Both FNZ and Calastone are diplomatic about the disruption of incumbents and the competition between the new platforms. “We interoperate with the existing market players and infrastructure and will continue to do so,” says Goffin.
“Our key focus is on moving the market to a delivery versus payment settlement model and introducing asset tokenisation in collective investments, which paves the way for new fund products that are designed in a digital economy, versus the traditional analogue structures that have historically been created.”
Goffin also takes the view that “involving the entire industry, including competitors and non-FNZ-powered platforms, into the market infrastructure is important in order for the whole funds industry to advance with innovations to better serve investors”.
He mentions work done with UK trade body the Investment Association on asset tokenisation and governance on the market infrastructure, which he says will “allow all parties to benefit from our spearheading these initiatives”.
Goffin also notes that ChainClear is designed to be interoperable with existing services and infrastructure to minimise or eliminate any additional overheads for those using other solutions. “We intend to be complementary where it benefits the entire market,” he says.
But he stops short of suggesting the industry would be better served by a single, dominant, blockchain-based platform that acts as a utility rather than multiple offerings. “We believe that competition is important to drive innovation and further reduce costs,” he says.
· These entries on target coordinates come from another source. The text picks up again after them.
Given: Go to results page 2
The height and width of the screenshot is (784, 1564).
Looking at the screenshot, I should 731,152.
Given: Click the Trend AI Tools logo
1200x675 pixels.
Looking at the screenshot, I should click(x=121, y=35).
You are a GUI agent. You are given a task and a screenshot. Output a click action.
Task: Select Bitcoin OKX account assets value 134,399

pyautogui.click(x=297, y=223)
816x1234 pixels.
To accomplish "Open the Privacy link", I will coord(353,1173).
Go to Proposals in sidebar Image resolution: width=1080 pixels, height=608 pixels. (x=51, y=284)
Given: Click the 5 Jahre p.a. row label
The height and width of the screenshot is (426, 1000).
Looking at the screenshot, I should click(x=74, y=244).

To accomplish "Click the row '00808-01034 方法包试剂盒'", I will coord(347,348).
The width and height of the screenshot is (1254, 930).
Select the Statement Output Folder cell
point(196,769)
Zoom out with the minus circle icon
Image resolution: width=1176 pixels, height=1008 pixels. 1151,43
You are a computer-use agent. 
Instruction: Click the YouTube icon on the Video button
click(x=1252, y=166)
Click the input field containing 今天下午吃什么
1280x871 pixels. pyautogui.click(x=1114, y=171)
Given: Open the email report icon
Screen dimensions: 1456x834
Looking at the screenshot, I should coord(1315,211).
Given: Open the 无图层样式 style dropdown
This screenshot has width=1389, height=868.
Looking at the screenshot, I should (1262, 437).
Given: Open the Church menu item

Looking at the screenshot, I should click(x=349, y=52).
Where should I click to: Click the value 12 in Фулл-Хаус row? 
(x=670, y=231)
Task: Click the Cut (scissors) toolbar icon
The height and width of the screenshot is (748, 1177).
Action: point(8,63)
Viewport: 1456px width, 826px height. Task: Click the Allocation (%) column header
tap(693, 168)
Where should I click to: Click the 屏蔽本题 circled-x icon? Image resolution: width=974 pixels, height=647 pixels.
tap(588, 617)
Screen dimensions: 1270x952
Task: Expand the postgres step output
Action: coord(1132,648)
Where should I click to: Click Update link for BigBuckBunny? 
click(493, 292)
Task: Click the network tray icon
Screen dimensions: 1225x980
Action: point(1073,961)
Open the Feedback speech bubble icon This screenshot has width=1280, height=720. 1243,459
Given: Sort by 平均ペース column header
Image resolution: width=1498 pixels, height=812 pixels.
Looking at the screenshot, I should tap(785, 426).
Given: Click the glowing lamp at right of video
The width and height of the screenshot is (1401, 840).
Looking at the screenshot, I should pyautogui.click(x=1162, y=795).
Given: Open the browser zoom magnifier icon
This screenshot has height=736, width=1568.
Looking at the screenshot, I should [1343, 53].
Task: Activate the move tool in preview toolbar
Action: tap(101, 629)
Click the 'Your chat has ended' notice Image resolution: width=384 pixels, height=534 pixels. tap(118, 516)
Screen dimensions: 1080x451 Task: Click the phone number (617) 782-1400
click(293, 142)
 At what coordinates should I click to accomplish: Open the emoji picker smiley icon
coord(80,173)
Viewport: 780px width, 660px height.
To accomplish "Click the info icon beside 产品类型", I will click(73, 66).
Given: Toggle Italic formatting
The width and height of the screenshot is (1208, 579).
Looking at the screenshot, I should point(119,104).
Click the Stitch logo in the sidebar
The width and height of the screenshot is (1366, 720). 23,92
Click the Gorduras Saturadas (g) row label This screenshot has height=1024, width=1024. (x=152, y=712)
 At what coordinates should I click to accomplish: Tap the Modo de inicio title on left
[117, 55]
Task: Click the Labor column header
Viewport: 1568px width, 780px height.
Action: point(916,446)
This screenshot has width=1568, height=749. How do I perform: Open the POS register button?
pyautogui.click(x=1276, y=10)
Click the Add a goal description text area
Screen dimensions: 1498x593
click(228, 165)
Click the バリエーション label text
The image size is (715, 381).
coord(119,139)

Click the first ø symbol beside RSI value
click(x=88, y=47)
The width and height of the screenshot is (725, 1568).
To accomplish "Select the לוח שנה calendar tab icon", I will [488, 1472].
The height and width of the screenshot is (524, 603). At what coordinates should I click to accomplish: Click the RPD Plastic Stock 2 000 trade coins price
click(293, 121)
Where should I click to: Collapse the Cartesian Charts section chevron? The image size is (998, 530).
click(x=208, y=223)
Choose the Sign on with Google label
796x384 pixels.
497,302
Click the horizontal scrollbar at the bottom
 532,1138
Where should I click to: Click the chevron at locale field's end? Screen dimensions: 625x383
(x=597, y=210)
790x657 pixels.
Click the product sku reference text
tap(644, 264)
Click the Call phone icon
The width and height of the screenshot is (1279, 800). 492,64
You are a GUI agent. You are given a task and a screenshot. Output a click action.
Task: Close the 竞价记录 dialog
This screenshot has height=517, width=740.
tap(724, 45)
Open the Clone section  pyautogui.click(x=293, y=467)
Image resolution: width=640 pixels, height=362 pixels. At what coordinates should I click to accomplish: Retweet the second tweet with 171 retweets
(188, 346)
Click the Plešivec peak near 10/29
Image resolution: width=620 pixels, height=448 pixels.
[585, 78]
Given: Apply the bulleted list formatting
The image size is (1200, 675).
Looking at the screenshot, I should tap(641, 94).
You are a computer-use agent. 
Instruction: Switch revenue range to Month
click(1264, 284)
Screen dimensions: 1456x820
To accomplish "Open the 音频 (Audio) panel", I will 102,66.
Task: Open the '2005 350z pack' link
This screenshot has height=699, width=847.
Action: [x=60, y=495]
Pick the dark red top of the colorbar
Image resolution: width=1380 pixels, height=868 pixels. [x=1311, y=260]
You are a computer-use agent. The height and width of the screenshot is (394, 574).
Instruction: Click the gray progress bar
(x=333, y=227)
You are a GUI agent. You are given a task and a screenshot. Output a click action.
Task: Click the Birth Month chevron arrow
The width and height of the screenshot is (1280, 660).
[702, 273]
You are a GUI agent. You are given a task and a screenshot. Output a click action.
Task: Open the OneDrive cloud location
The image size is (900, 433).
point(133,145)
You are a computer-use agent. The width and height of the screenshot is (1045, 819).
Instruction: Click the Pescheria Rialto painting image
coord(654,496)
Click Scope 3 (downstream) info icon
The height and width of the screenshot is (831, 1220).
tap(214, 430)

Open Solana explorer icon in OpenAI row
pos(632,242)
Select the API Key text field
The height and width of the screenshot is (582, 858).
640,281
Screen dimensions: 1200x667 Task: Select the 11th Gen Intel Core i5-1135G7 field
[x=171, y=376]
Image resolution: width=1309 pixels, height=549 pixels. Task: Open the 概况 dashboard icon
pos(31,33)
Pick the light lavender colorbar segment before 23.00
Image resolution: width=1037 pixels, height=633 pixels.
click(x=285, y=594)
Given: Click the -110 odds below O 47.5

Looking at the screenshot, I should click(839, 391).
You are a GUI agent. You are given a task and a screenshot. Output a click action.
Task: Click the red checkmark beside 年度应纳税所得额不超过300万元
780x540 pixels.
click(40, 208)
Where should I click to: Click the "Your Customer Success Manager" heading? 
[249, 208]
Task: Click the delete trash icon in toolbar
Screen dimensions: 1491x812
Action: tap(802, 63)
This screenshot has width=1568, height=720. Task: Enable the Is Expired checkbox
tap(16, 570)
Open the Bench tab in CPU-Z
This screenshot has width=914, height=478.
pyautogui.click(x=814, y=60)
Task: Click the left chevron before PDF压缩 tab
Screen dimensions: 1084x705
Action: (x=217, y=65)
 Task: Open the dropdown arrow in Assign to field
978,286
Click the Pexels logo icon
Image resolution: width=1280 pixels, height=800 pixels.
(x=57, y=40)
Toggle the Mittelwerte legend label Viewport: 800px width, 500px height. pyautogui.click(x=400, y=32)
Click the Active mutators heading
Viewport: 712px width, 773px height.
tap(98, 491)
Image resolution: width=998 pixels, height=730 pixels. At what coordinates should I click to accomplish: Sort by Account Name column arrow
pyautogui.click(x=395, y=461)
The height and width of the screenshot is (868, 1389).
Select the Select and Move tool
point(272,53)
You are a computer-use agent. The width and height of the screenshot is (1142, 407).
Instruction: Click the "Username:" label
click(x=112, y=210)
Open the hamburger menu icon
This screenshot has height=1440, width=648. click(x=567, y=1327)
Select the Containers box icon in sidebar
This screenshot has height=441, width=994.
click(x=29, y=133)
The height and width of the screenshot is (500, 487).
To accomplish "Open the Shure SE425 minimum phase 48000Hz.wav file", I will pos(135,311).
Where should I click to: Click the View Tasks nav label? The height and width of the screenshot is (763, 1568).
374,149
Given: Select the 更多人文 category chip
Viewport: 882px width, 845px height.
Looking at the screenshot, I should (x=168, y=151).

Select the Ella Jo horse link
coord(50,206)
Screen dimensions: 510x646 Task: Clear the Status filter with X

Calastone, meanwhile, says that there has been no interest to date from clients wishing to connect to any third-party DLT platforms. “To date, clients have been more focused on taking advantage of the world’s largest DLT-enabled funds marketplace and we are committed to delivering real benefits to their businesses now,” says Vince Lucey, head of product at Calastone.
But, he adds, the wider investment into DLT for funds and other financial markets is positive and shows that this technology is starting to be taken seriously across the wider market.
On the issue of whether the market would be better served by a single blockchain-powered market infrastructure that acts like a utility, Lucey says that a shared, mutualised infrastructure across funds has the capacity to save the industry £3.4 billion per year.
“We believe the industry will come together over time, as experience of this technology grows, to discover how this can be achieved to generate the best result for the all participants,” he says.
“This issue has come up many times across financial services, and it depends on what the industry decides is the most effective long-term option. Through the unique combination of a global presence, large client base and the simplicity of the DLT framework, the DMI gives the industry the opportunity to mutualise data and processes not achievable before.”